BEGIN DATA EXTRACT
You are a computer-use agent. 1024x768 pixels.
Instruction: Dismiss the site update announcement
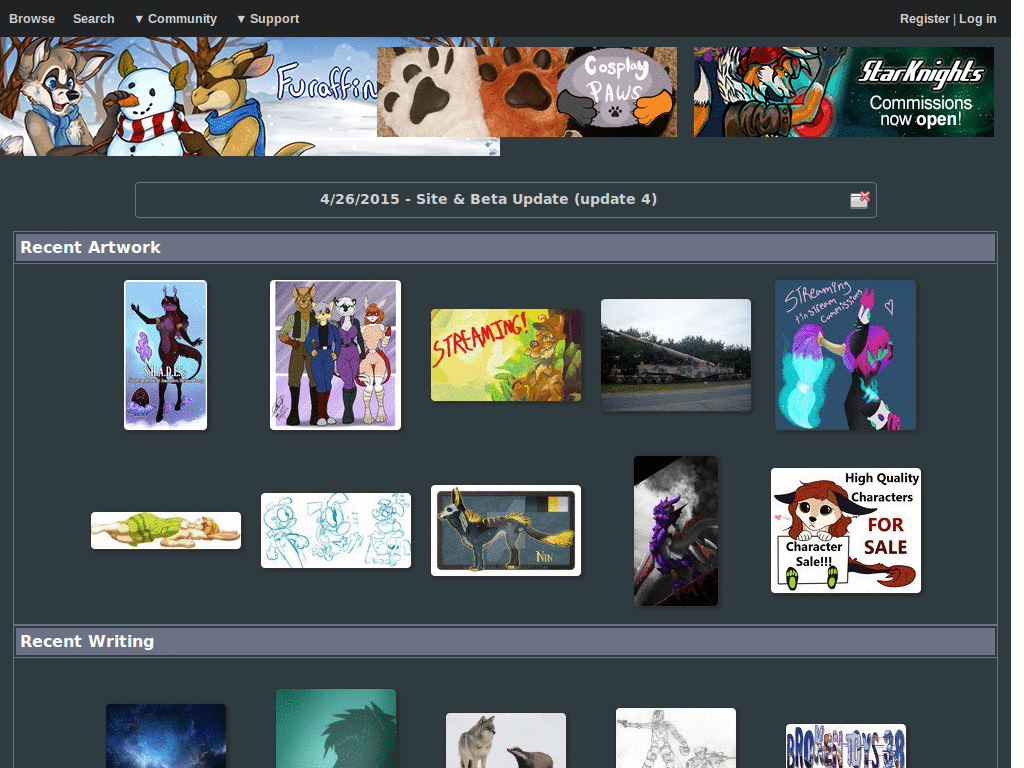tap(859, 199)
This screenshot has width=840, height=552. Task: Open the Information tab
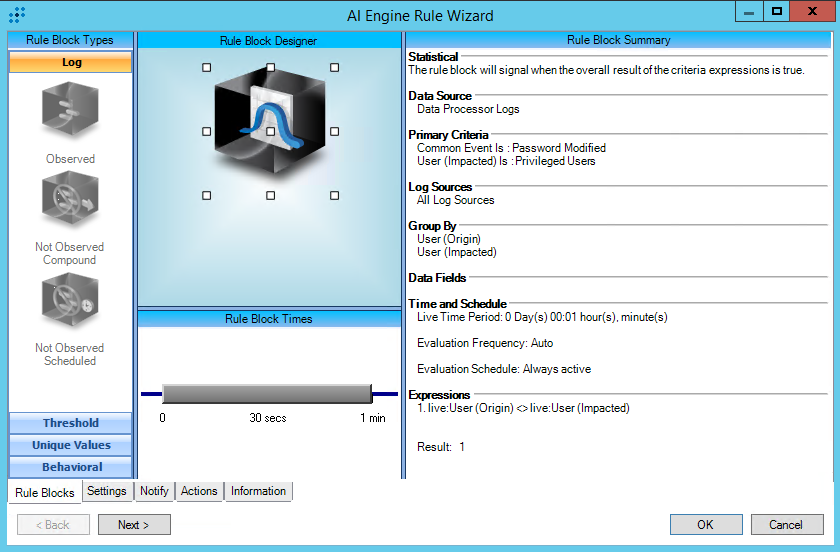click(258, 491)
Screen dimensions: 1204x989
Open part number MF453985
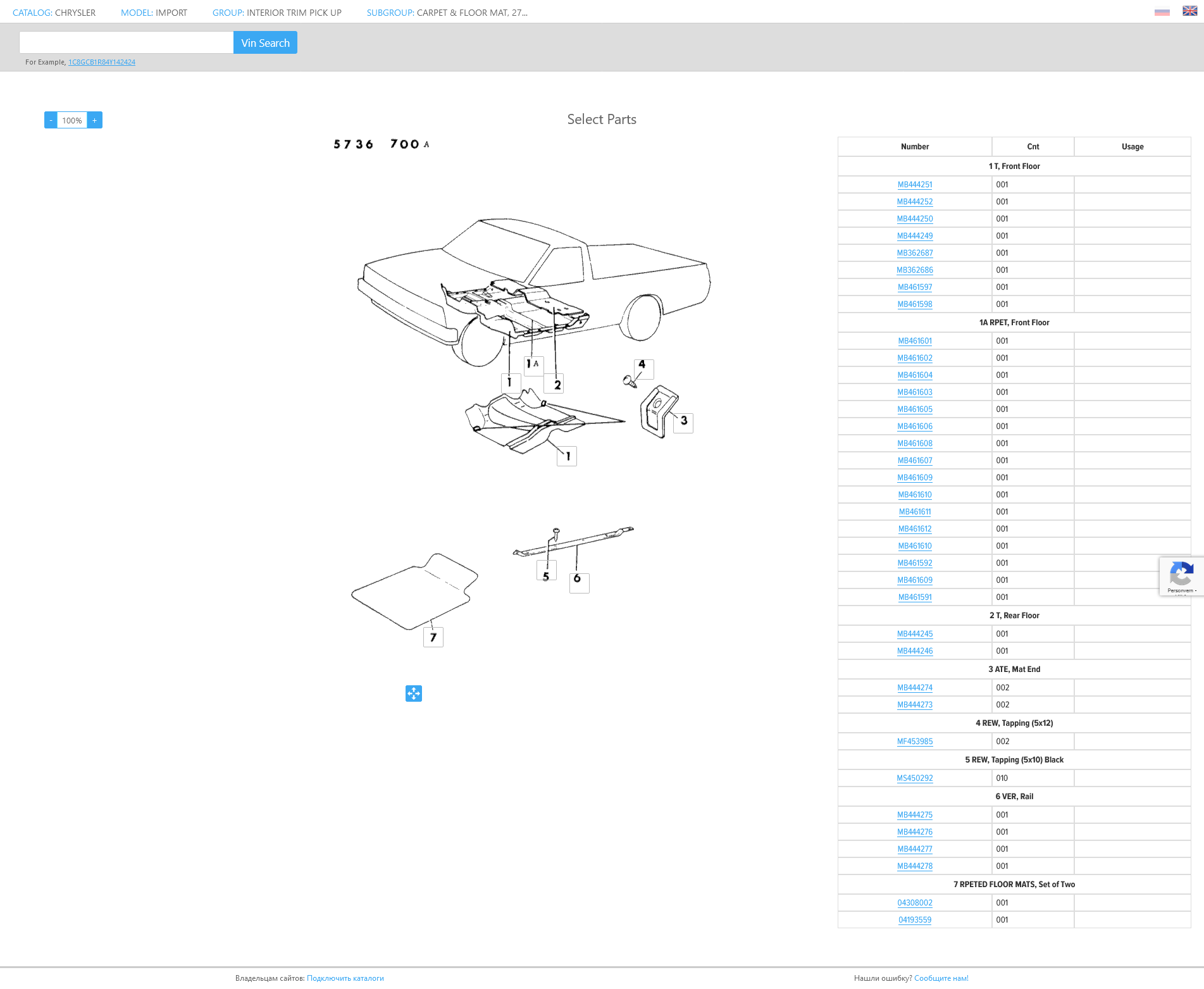click(x=914, y=742)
END DATA EXTRACT
• [ACTION ITEM]:
Apart from the pictures, return every entry above exactly as given.

• [EXERCISE RESULT]:
You are a computer-use agent. 1024x768 pixels.
Instruction: Dismiss the site update announcement
tap(859, 199)
This screenshot has width=840, height=552. Task: Open the Information tab
click(258, 491)
Screen dimensions: 1204x989
Open part number MF453985
click(x=914, y=742)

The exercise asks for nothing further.